◆ TRY IT: Pick out and copy every line below that has the word "will".
+++ RECORD EXCERPTS +++
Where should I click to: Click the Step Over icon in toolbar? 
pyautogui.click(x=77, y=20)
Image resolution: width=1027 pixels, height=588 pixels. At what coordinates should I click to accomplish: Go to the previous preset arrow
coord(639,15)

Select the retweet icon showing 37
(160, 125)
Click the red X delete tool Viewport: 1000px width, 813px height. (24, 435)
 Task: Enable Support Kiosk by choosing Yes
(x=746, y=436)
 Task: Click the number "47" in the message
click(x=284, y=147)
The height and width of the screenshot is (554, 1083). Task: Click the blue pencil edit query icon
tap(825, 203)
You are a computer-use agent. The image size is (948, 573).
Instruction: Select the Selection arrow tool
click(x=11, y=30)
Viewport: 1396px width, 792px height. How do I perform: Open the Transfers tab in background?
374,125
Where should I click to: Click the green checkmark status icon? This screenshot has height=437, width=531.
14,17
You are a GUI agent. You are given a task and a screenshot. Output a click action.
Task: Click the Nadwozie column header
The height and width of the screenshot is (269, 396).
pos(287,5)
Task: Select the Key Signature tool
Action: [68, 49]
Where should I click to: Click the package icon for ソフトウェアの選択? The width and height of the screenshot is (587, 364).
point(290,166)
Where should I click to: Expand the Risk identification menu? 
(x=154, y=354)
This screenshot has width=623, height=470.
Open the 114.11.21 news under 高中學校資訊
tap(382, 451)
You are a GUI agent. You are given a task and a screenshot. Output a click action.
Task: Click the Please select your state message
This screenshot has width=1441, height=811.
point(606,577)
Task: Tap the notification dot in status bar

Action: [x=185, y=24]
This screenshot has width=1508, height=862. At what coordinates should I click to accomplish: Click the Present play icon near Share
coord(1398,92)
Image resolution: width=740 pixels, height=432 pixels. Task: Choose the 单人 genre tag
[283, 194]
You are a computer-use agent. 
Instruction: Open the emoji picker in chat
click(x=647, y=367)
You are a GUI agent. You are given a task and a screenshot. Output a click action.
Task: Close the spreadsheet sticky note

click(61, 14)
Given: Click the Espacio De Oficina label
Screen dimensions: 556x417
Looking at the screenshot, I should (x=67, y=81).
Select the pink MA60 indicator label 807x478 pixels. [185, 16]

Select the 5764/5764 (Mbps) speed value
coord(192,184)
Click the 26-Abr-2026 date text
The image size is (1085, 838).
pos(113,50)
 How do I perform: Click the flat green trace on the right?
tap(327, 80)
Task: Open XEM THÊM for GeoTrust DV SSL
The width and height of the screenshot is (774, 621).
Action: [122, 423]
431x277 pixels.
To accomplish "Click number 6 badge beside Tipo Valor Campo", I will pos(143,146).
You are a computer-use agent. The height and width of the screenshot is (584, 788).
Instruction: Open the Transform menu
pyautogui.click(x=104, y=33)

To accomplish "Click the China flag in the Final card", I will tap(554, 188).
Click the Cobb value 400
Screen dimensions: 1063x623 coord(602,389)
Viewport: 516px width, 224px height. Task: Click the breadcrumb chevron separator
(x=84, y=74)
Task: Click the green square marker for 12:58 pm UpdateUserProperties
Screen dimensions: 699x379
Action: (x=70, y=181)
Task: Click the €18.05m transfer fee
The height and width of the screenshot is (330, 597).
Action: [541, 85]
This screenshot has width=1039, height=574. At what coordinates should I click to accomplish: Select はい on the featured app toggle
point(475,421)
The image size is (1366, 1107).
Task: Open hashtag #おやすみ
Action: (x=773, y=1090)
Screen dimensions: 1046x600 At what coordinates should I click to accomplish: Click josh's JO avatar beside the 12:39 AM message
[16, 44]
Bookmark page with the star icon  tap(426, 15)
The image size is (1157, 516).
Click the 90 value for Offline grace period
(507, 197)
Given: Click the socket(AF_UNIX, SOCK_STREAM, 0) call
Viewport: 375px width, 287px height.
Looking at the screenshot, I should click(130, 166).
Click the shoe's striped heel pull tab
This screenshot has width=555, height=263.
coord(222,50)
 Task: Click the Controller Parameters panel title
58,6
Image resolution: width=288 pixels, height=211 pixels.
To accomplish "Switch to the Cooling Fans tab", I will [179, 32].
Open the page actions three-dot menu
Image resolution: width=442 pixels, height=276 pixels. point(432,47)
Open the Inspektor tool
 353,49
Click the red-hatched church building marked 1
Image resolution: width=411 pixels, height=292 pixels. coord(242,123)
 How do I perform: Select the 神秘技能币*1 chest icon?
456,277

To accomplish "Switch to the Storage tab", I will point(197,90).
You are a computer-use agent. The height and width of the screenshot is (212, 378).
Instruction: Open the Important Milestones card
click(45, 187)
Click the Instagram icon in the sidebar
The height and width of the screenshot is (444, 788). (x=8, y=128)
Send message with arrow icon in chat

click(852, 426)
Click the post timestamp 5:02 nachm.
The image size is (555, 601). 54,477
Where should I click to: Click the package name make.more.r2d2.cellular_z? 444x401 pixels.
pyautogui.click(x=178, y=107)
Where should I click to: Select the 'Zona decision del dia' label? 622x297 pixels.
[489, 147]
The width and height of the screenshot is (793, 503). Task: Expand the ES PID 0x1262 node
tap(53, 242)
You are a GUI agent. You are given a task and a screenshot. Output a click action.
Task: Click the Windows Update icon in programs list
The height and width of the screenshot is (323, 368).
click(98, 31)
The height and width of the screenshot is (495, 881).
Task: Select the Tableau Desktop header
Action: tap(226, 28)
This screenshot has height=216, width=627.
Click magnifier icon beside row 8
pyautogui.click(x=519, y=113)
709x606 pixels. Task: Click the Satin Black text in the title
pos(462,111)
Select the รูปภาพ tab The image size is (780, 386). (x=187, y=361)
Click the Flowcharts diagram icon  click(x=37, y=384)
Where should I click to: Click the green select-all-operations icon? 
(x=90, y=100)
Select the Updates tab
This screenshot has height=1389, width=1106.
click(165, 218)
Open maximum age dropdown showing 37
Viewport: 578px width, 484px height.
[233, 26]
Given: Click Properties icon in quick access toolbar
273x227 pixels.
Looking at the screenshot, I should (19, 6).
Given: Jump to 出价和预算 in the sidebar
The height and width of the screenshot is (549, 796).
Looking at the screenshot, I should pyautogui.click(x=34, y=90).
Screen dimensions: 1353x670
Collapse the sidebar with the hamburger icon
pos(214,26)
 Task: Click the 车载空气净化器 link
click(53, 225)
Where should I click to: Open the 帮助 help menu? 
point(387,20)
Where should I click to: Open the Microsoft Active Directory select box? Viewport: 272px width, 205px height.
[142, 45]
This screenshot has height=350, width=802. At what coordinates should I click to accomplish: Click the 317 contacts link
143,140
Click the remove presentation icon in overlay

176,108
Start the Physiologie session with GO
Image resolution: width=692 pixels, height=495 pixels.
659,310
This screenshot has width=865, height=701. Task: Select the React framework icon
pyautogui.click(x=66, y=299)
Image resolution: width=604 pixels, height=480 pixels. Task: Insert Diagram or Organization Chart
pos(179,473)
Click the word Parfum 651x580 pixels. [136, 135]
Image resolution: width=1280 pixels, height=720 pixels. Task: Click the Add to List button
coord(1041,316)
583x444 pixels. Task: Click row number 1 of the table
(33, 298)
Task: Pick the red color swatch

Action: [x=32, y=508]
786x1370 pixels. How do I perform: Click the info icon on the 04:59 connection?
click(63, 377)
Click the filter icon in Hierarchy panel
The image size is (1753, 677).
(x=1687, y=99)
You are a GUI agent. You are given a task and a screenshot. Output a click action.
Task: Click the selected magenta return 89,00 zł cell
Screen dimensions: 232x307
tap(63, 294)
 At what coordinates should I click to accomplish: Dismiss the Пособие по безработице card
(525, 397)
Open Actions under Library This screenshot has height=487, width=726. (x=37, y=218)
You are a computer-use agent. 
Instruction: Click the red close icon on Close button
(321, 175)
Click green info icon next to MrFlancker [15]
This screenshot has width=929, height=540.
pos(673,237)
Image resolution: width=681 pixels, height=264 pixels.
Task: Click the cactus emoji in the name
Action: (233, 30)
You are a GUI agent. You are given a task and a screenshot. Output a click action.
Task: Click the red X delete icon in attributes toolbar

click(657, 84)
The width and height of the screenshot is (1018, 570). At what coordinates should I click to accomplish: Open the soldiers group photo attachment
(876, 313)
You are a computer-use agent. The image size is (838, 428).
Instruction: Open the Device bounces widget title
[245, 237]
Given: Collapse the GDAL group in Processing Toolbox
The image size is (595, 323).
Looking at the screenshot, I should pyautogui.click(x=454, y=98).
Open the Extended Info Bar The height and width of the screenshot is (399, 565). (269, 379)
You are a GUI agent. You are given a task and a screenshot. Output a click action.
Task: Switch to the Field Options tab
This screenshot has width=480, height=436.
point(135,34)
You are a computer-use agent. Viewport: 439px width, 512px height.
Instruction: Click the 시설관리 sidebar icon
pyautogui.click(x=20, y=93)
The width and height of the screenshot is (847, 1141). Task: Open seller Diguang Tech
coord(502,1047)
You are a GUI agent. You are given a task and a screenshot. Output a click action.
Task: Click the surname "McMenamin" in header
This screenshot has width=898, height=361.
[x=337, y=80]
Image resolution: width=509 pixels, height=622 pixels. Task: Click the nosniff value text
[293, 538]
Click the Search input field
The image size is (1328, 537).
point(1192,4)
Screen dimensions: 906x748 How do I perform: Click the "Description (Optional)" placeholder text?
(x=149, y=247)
+++
◆ EXPECTED ANSWER:
To accomplish "Click number 6 badge beside Tipo Valor Campo", I will pos(143,146).
To accomplish "Click the China flag in the Final card", I will tap(554, 188).
To accomplish "Switch to the Cooling Fans tab", I will [179, 32].
To accomplish "Switch to the Storage tab", I will point(197,90).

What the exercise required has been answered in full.